For four years she locked up all her possessions because he stole anything he could to buy drugs. After seven years of addiction, in 2007 he finally had a drug-stopping implant fitted into his stomach and has been clean for five years. The implant has also been removed.

“He’s trying hard and is getting his life back on track. He’s working, doing carpentry, and it’s right and proper that he should be doing it,” she says.

Does Devey ever wish she’d taken more time out from her career to be with her son? “I’ve talked about this with Mev. If I wasn’t with him his grandparents were with him and he was thoroughly spoiled. But he always craved my time and that was the one thing I couldn’t give him in abundance.

Of course I feel guilty about that.”

After working at the corner shop and various pubs run by her parents, she moved to London to work for a company that transported hanging garments and in 1996 launched her freight distribution company Pall-Ex.

She’s now reportedly worth an estimated £100m.

Rumours of plastic surgery and other cosmetic enhancements have abounded, but Devey says that having suffered from alopecia in the late 1990s, she still has hair weaved into her own because some patches have never recovered.

“Let me say now that I haven’t had a facelift or cheek implant. I’ve had a bit of Botox in my forehead, some collagen in my lips, which to be honest I thought was a waste of time, and then a tummy tuck,” she says.
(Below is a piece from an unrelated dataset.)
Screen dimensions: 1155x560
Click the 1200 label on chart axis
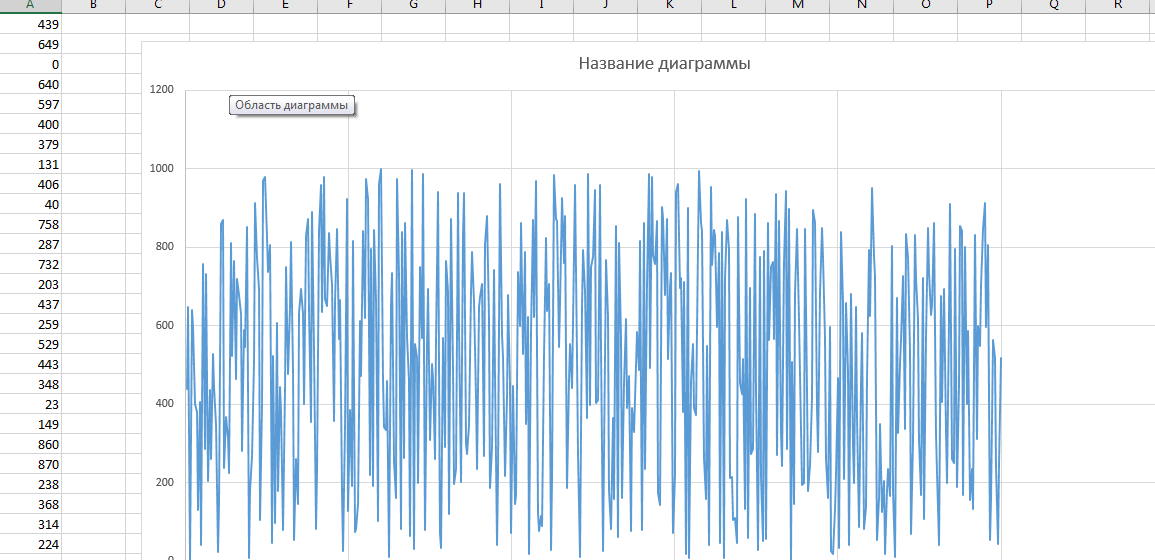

ANEAR-FATAL stroke in 2009 followed by seizures and a cardiac arrest left her left side paralysed and, to make matters worse, the tummy tuck, which was still healing, became infected.“I’ll be honest with you, if I could have a facelift tomorrow I would, but I wouldn’t find a surgeon in the country prepared to do it because of the stroke.”

The stroke has left her with no feeling in her left arm. She can’t drive or do her hair, and because her left side is so weak it has affected her balance.

“I’m patron of the Stroke Association and, believe me, there are millions of people in this country today who are in a far worse situation than I could ever be.”

Her schedule is packed. She’s currently filming a BBC series in which she meets female politicians, as well as running Pall-Ex. But Devey remains adamant that women cannot have it all.

“Most women I know want a child, even those I know who are in gay relationships.

Immediately that woman goes off to have her child – unless you were like me where you’d starve and you’d have to go back to work – she wants to stay with that child. Women should just accept it and get on with it. I truly believe that if a woman wants to make it, in whatever industry you go into, you are up against chauvinism and misogynism – and it’s down to you.

“Just shake your shoulders, laugh it off and get on with it.”